As companies evaluate these areas for waste, they should include interviews with employees at all levels. The more intimately someone knows a particular area of the supply chain, the more insight they may have regarding waste that exists in that area and ways to reduce it.
Shift to Just-in-Time Production
Pre-COVID, many businesses had the necessary data to project the number of products needed to meet market demand. However, the pandemic disrupted normal market patterns, causing projections to become unreliable—if not impossible—as a result.
A pull strategy for production, which is sometimes known as a “just-in-time” strategy, uses orders rather than projections to determine how much of a product is needed. In essence, pull strategies seek to replace what’s purchased.
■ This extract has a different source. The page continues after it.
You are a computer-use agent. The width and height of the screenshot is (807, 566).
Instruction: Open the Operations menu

They make the supply chain more efficient by reducing waste in a number of areas, including excess inventory of raw materials, defects caused by overproduction, and time wasted on producing inventory that isn’t needed. Pull strategies can also empower businesses to thrive in an environment where positions are difficult to fill, as has been the case since the pandemic.
For some companies, shifting to a lean logistics strategy has been the key to remaining profitable despite supply chain limitations. Such a shift can provide further benefits beyond the current challenges being experienced in the workplace. The efficiency and waste reduction provided by lean strategies empower companies to be more profitable regardless of the market conditions they’re facing.
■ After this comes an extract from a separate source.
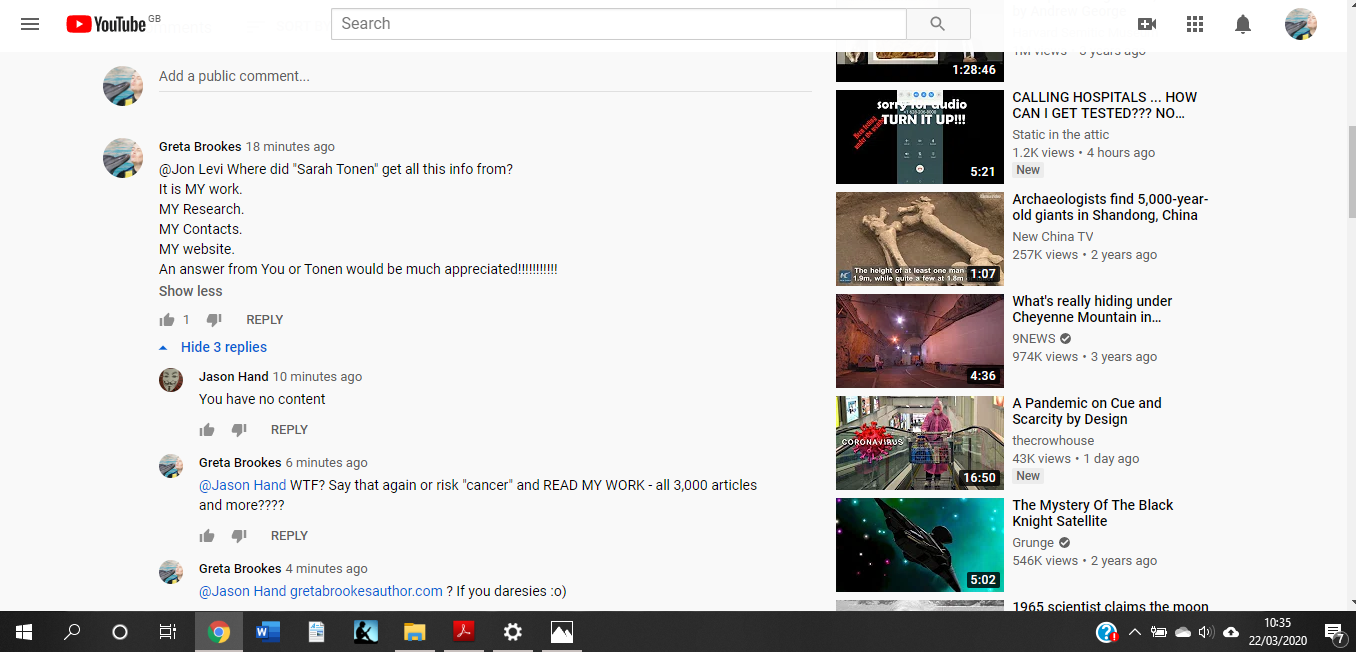Show hidden system tray icons chevron
1356x652 pixels.
[1134, 632]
Isidro “Izzy” Galicia, President and CEO of Incito Consulting Group, has over 25 years of expertise in driving Lean and Six Sigma enterprise transformation for a wide range of Fortune 100 and 500 businesses and industries across the globe. He’s highly regarded as a subject matter expert in Lean and Six Sigma transformation, with decades of hands-on experience with the Toyota production system. He’s the recipient of the distinguished Shingo Prize, The National Association of Manufacturers Award, and the JD Powers Gold Award. He’s also a certified Six Sigma Master Black Belt.